257 Treatment of High-Risk Pre-B Acute Lymphoblastic Leukemia in a Fanconi Anemia Patient with Reduced-Intensity Chemotherapy

Track: Contributed Abstracts
Wednesday, February 13, 2013, 6:45 PM-7:45 PM
Hall 1 (Salt Palace Convention Center)
Ibraheem Abosoudah, MD , Department of Oncology, King Faisal Specialist Hospital and Research Center-Jeddah, Jeddah, Saudi Arabia
Taher Sumaili, MD , Department of Oncology, King Faisal Specialist Hospital and Research Center-Jeddah, Jeddah, Saudi Arabia
Mouhab Ayas, MD , Department of Pediatric Hematology/Oncology, King Faisal Specialist Hospital & Research Center, Riyadh, Saudi Arabia
Fanconi anemia (FA) is an inherited bone marrow failure syndrome that is associated with multiple congenital anomalies and a predisposition to cancer, primarily acute myeloid leukemia and oropharyngeal cancers. Acute lymphoblastic leukemia (ALL) has also rarely been reported. Because of their rarity, there is no consensus on how to treat leukemias when they develop. We report an 8-year old boy with FA, who developed high-risk pre-B ALL due to an unfavorable DNA-index, and monosomy 7. Patient received low-risk ALL induction chemotherapy (vincristine 1.5 mg/m2 iv, weekly × 4; prednisone 40 mg/m2/day orally for 28-days then tapered; Peg-asparaginase 2500 IU/m2 on day 3, intrathecal cytarabine on day 0, intrathecal methotrexate on day 14). Patient went in remission promptly by day 14. The patient developed liver dysfunction and a fungal infection, which were treated accordingly. Following induction, the patient developed prolonged myelosuppression that required regular platelet and PRBC transfusions. He was treated with non-myelosuppressive post-induction chemotherapy for 6 months prior to stem cell transplantation (SCT). His therapy consisted of two doses of Peg-asparaginase and two courses of oral dexamethasone for 5 days each.

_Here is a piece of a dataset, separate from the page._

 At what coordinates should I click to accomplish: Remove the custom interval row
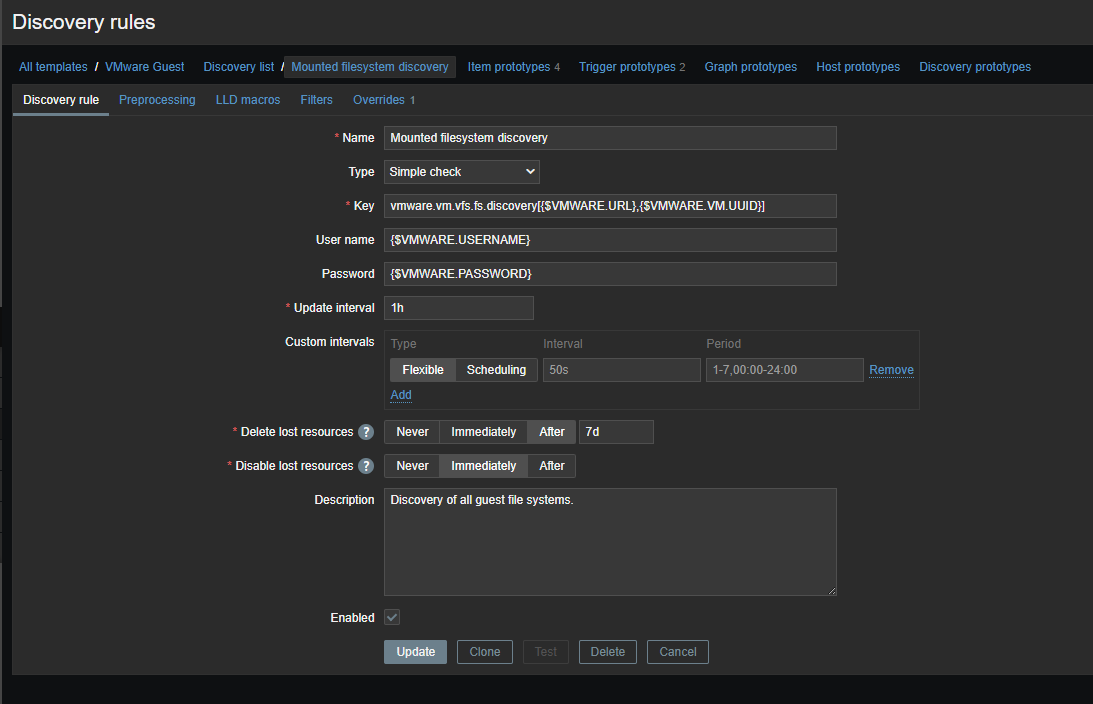(x=891, y=370)
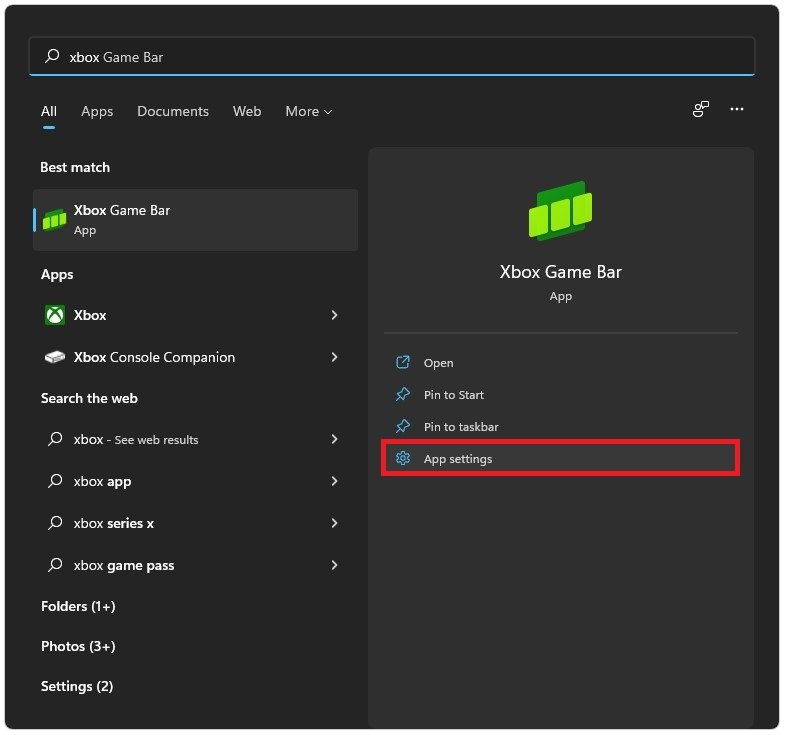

During this period, serial bone marrow biopsies showed that the patient remained in remission. Moreover, cytogenetic analysis showed a disappearance of monosomy 7. Because the patient had no matched donor, he was given T-cell depleted haploidentical SCT from his mother. The patient’s lymphoid and myeloid donor cell chimerism was 100 % on day +47 of SCT. The patient’s condition was complicated by a severe adenovirus infection to which he succumbed on day +60 post SCT. In conclusion, there is no standard chemotherapy treatment for patients with FA and ALL. Our patient’s high-risk ALL appeared to respond to low-risk induction and minimal non-myelosuppressive post-induction chemotherapy. These observations suggest that minimal chemotherapy may be effective in these patients while awaiting SCT.